Blaah, I'm probably generalising from my own (mildly dysfunctional) family experiences, though Lazycow seemed to be suggesting similar things.
I think it's v. easy when children are tiny and unselfconscious. We took my dd1 to stay with my cousin whose ds was the same as dd1 (3 at the time). They spent most of the holiday sitting in the sandpit, each chattering away in their own language, blissfully aware that the other child couldn't understand them. Occasionally one of them would pick up a phrase in the other child's language and repeat it and they'd bat it back and forwards, laughing hysterically. Family legend has it that I, aged about 4 and having just learned to read, picked up an English book and read it (in German) to my German cousin (who was visiting us in England at the time). That's the upside of kiddy bilingualism.
The downside? I think my mother spoke her native language with me very naturally when I was little, and since I'd spent the first few years of my life with her parents, I also spoke it very easily and naturally. Once I started school (in the UK) I remember realising that our family experience was not normal, and somehow wanting to be more like everyone else in my class (ie. not speak a different language at home).

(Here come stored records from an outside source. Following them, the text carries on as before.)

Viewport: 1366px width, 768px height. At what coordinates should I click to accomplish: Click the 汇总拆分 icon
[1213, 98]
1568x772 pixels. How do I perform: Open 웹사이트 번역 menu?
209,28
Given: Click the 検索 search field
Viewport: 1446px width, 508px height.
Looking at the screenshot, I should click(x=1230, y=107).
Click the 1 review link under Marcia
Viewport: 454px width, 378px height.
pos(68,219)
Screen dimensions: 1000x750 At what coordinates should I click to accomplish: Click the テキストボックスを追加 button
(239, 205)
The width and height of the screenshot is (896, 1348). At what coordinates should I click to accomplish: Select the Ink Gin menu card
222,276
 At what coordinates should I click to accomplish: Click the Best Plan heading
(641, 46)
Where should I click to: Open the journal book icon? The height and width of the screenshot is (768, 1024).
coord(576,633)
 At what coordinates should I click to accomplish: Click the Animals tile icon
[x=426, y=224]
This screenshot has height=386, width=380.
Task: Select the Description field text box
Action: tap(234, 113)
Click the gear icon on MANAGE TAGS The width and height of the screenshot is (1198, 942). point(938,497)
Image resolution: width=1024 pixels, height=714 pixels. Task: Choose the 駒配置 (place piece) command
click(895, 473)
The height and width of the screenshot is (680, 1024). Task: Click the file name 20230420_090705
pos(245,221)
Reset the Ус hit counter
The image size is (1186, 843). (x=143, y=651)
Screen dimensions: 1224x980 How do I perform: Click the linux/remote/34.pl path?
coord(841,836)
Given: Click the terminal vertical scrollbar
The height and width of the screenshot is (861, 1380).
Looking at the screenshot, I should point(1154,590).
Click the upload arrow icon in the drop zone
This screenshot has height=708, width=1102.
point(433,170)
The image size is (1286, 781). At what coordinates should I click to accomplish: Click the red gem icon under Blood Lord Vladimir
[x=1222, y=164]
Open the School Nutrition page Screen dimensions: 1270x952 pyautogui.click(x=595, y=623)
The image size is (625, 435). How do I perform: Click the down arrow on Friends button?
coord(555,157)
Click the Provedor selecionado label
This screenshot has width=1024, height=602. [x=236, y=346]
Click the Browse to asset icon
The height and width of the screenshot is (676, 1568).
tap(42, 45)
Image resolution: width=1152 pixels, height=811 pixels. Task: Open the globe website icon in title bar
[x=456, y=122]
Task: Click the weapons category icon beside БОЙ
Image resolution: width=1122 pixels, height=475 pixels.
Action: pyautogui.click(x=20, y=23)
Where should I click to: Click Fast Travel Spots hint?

It also became v. difficult to speak about school experiences at home in my mother's language, because I lacked the vocabulary for things I'd only experienced in English. Round about that time I started to become quite self-concious about speaking German. I think my younger siblings felt this awkwardness even more, since they'd never grown up with German as a first language. After a while we did start passively resisting (ie. answering in English) which invariably provoked an argument. Which in turn made us quite resentful -- as a child (or an adult, come to that) if you want to tell someone something, then you want to be able to get on with it without being told that actually you should be using a different language, and that actually your grammar in the other language wasn't quite right because you were mentally translating from your first language. Etc.
It also led to disharmony between my siblings and me because my German was much better than theirs, which I inevitably used to play up to win the 'Mum's favoured child' award. Cue much kicking under tables, blah blah. And marital disharmony because my dad thought my mum was being ridiculous, and didn't really support her. My sister and brother hated being forced to speak German and actively turned against any use of the language.
It's complicated. I do know people who grew up bilingually who were happy with it, and I know other people who were not brought up bilingually despite having one non-native parent who resent that their parent didn't share the language with them. And others who just aren't bothered either way. I did need to use both languages, and my German is pretty much native speaker standard (or would be if I could spend three months there using it). And it is an important part of my identity, but I do also feel I was affected by never feeling I belonged somewhere 100%.
I think the situation of people in eg. an English-speaking family brought up in another country is slightly different, as is that of people brought up within a strongly bilingual community. And I'm not saying it isn't worth doing, particularly if one of the languages is your own native language. Just that it isn't straightforward, and there is a potential for conflict that made me decide against it. But in any case English is now so much my main language that it would have been quite unnatural for me to speak German with my kids, despite being quite convinced during my first pregnancy that I would.
I'm not really qualified to advise on practical books - my cabbage patch is more the neurolinguistics and cognitive end of things. And I'm sure One Parent One Language is the most effective way of going about things just that you need to be aware bilingualism won't establish itself automatically just on that basis -- you will need more extensive input from other sources, and that the eventual outcome will be very variable depending on your family circumstances and your child's personality.